# WHAT IS REQUIRED
Please reproduce the entries in full. Keep every character the same.

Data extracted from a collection
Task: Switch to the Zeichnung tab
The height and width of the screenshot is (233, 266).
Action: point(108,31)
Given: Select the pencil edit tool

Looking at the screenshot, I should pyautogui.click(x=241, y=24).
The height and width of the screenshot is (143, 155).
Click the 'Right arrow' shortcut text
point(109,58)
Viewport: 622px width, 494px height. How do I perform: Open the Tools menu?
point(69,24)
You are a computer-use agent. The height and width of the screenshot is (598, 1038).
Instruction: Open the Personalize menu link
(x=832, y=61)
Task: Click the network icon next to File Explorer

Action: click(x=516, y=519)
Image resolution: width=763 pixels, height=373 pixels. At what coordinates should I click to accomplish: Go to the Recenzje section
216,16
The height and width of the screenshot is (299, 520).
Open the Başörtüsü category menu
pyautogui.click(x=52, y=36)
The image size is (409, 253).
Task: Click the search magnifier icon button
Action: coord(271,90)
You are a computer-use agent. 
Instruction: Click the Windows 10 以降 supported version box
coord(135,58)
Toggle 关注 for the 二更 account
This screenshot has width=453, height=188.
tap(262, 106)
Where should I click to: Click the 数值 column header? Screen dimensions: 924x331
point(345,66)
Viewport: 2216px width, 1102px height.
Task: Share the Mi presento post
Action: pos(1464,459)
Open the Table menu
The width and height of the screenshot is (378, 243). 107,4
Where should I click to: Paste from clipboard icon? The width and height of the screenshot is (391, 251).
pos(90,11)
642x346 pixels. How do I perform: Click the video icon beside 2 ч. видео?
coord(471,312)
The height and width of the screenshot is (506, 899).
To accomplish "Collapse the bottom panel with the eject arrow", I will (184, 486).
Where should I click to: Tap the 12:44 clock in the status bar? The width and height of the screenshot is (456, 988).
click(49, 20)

# SOLUTION TO THIS TASK
Task: Switch to the Zeichnung tab
The height and width of the screenshot is (233, 266).
Action: point(108,31)
Given: Select the pencil edit tool

Looking at the screenshot, I should pyautogui.click(x=241, y=24).
The height and width of the screenshot is (143, 155).
Click the 'Right arrow' shortcut text
point(109,58)
Viewport: 622px width, 494px height. How do I perform: Open the Tools menu?
point(69,24)
You are a computer-use agent. The height and width of the screenshot is (598, 1038).
Instruction: Open the Personalize menu link
(x=832, y=61)
Task: Click the network icon next to File Explorer

Action: click(x=516, y=519)
Image resolution: width=763 pixels, height=373 pixels. At what coordinates should I click to accomplish: Go to the Recenzje section
216,16
The height and width of the screenshot is (299, 520).
Open the Başörtüsü category menu
pyautogui.click(x=52, y=36)
The image size is (409, 253).
Task: Click the search magnifier icon button
Action: coord(271,90)
You are a computer-use agent. 
Instruction: Click the Windows 10 以降 supported version box
coord(135,58)
Toggle 关注 for the 二更 account
This screenshot has width=453, height=188.
tap(262, 106)
Where should I click to: Click the 数值 column header? Screen dimensions: 924x331
point(345,66)
Viewport: 2216px width, 1102px height.
Task: Share the Mi presento post
Action: pos(1464,459)
Open the Table menu
The width and height of the screenshot is (378, 243). 107,4
Where should I click to: Paste from clipboard icon? The width and height of the screenshot is (391, 251).
pos(90,11)
642x346 pixels. How do I perform: Click the video icon beside 2 ч. видео?
coord(471,312)
The height and width of the screenshot is (506, 899).
To accomplish "Collapse the bottom panel with the eject arrow", I will (184, 486).
Where should I click to: Tap the 12:44 clock in the status bar? The width and height of the screenshot is (456, 988).
click(49, 20)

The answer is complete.